By now we don’t need to point guns at people. In the bar I clap a revolver on the counter, swearing if anyone tries to shoot us or send a telegraph, Jerilderie will swim in its own blood. Then I call the barmaid for drinks all round. My shout, Lovely. Just take it out of these new sovereigns here.

Leave my gun sitting there on the bar. People leave it be. It’s as if it were a person, sitting there with its own air space around it. Wouldn’t be surprised to see someone buy it a drink.

T
YING UP
loose ends takes time. Joe’s sticking up Jefferson the postmaster, checking all the telegrams sent this morning, cutting the wires on the switchboard. I leave the pub to chop down two telegraph poles, am looking sideways at a third when a local man named Charlie Naw volunteers to chop it for me, and goes on to chop another six. Wires springing and tangling everywhere in the street. Buy willing Charlie a drink while I’m waiting for Joe. One thing’s still bothering me: the newspaperman, Gill.

I’m told he lives across from his printery, so I front up to his doorstep. His wife denies he’s there, says he’s probably lying somewhere, dropped dead with fright. Can’t see anything ever frightening her, or interesting her either. Looks just to the side of me, not straight on, as if I was a scurvy sore, perhaps, a bad case of cowpox. I say there’s something I want to give him. Joe and I have been working on it for three months. I hand her this bag of papers I’ve been carting around ever since. Will you pass it on? It’s important to me. Not possible, she says. I thought it might be interesting, I say. It’s begging to be printed. Afraid not, she says, looking somewhere over my shoulder as if at approaching inclement weather.

So we leave. Take our new treasure, mount up and ride out of town in four directions to confuse them.

What I wanted to give her news-hound husband was this story of my life.

H
e must stay awake, keep moving about, listen for the train. With all the planning, killing Aaron, the long ride here, the taking of prisoners, the entertainment, the waiting, none of them has slept or even lain down with his boots off for three nights. Dropping off for only a moment on the verandah step just now, he instantly dreamed he was lounging with friends on a fine, clipped lawn.

Around them, strolling strangers chatted and took the air. He found himself beginning to dig tunnels in the neat lawn and undermining it. All these mild people strolling past fell into the holes, which filled quickly with water. But he and his friends ran for the high ground, a grassy hill topped by a timber, bark-roofed hut, and were safe and snug there.
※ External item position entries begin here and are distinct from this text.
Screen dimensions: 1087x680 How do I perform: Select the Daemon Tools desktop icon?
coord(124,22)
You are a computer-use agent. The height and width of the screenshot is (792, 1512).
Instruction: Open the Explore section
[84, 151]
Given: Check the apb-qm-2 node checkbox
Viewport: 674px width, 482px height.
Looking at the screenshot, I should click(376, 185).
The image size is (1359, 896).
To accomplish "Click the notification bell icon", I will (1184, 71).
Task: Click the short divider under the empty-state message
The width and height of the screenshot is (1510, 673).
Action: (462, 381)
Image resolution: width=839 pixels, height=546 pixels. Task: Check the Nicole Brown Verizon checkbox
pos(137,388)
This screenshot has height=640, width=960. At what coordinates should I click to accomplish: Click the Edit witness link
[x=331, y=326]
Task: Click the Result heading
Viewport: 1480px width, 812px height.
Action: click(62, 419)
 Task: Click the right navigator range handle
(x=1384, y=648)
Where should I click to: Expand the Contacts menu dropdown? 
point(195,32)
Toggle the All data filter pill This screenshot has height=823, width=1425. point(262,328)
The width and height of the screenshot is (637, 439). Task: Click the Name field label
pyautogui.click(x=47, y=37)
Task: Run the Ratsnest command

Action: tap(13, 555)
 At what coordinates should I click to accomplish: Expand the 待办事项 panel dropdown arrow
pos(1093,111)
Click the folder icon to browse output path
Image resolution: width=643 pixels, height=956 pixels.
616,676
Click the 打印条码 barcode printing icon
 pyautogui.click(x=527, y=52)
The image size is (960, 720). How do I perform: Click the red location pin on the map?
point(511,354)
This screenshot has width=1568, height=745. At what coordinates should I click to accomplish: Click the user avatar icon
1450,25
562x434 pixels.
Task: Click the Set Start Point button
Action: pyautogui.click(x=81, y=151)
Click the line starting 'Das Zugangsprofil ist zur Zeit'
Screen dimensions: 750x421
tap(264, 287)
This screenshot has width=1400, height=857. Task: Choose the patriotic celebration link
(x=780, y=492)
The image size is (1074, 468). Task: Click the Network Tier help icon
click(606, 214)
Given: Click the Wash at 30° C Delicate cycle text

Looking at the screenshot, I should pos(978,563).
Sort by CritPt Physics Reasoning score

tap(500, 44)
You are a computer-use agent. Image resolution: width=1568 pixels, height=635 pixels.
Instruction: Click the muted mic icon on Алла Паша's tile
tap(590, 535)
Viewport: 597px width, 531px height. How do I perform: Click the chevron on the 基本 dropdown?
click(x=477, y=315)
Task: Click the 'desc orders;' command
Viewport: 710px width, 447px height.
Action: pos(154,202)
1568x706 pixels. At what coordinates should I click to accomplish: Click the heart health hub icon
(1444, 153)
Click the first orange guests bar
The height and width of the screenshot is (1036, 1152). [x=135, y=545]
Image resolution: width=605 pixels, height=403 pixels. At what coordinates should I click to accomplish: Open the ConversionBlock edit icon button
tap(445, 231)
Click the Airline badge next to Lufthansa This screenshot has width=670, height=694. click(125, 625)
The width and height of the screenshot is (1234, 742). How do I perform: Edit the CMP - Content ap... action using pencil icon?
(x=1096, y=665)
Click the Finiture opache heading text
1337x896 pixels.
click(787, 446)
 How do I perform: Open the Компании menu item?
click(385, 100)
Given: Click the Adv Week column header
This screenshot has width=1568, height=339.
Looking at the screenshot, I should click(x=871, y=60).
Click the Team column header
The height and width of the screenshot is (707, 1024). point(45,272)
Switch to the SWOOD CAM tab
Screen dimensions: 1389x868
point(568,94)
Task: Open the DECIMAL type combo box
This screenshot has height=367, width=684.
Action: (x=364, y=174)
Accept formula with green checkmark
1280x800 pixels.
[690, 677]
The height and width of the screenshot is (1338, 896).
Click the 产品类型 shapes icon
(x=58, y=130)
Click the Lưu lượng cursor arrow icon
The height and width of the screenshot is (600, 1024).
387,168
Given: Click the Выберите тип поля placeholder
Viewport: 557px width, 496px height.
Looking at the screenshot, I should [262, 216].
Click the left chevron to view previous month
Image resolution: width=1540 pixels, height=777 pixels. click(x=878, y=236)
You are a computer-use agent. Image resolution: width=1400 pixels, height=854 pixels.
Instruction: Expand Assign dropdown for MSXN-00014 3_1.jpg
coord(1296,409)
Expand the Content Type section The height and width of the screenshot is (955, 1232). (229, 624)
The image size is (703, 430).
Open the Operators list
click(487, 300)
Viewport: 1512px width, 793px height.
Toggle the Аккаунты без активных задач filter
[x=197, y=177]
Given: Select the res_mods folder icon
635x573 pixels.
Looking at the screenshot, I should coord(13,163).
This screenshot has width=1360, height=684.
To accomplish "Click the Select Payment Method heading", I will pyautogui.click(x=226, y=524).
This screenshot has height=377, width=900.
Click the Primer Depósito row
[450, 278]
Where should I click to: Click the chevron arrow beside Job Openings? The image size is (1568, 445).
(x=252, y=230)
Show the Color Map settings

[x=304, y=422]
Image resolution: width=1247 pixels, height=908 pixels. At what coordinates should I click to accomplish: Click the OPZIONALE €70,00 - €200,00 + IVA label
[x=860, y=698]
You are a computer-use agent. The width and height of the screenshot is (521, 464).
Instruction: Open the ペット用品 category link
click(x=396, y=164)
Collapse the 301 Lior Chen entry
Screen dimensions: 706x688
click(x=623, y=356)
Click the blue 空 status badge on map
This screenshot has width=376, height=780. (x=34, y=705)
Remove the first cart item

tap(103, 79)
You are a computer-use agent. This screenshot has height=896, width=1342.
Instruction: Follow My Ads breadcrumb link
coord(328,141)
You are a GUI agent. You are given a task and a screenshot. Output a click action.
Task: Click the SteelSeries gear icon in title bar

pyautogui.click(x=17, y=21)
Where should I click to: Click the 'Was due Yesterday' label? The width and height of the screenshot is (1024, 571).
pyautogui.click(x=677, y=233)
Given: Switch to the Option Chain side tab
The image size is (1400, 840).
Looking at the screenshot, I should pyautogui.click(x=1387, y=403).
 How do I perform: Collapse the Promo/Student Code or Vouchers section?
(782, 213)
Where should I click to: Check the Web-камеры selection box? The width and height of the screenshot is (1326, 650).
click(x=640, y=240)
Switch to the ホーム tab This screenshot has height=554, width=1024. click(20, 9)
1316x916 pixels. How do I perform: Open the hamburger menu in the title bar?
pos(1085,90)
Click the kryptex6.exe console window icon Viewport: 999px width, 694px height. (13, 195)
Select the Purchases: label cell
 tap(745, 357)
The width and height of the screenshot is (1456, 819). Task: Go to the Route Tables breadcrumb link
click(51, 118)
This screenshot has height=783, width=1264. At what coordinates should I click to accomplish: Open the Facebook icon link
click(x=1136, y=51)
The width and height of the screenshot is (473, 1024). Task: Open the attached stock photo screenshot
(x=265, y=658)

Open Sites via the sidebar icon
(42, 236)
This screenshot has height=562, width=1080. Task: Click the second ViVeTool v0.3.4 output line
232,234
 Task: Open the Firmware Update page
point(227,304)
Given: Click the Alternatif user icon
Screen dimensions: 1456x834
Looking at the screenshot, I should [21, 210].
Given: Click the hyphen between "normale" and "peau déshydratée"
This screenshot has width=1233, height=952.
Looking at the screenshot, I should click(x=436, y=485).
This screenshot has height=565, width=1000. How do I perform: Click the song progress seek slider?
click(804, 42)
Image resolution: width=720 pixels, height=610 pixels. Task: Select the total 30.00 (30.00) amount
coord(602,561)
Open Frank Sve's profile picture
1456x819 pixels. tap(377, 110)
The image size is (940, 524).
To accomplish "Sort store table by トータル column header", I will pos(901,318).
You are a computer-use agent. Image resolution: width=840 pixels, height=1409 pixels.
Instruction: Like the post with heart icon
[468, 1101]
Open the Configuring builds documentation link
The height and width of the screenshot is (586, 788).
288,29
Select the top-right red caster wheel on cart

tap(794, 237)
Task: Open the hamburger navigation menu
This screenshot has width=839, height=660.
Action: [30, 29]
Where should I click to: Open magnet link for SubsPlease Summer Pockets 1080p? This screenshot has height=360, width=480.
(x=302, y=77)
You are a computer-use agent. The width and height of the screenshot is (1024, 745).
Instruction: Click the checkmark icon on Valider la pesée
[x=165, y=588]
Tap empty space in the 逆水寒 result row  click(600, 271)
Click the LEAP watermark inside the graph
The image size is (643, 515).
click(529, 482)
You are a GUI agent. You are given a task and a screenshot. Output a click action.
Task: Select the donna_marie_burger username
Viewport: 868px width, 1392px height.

They felt lucky and gifted, especially as all the people in the holes quickly drowned.

But then there was a knock on the door. With some apprehension he opened it and there was his father as a young man, tall, red-headed and green-eyed, and all lit up by a crown of bright white light. ‘I have to talk to you and Dan,’ he said, and they sat quiet and obedient while he spoke.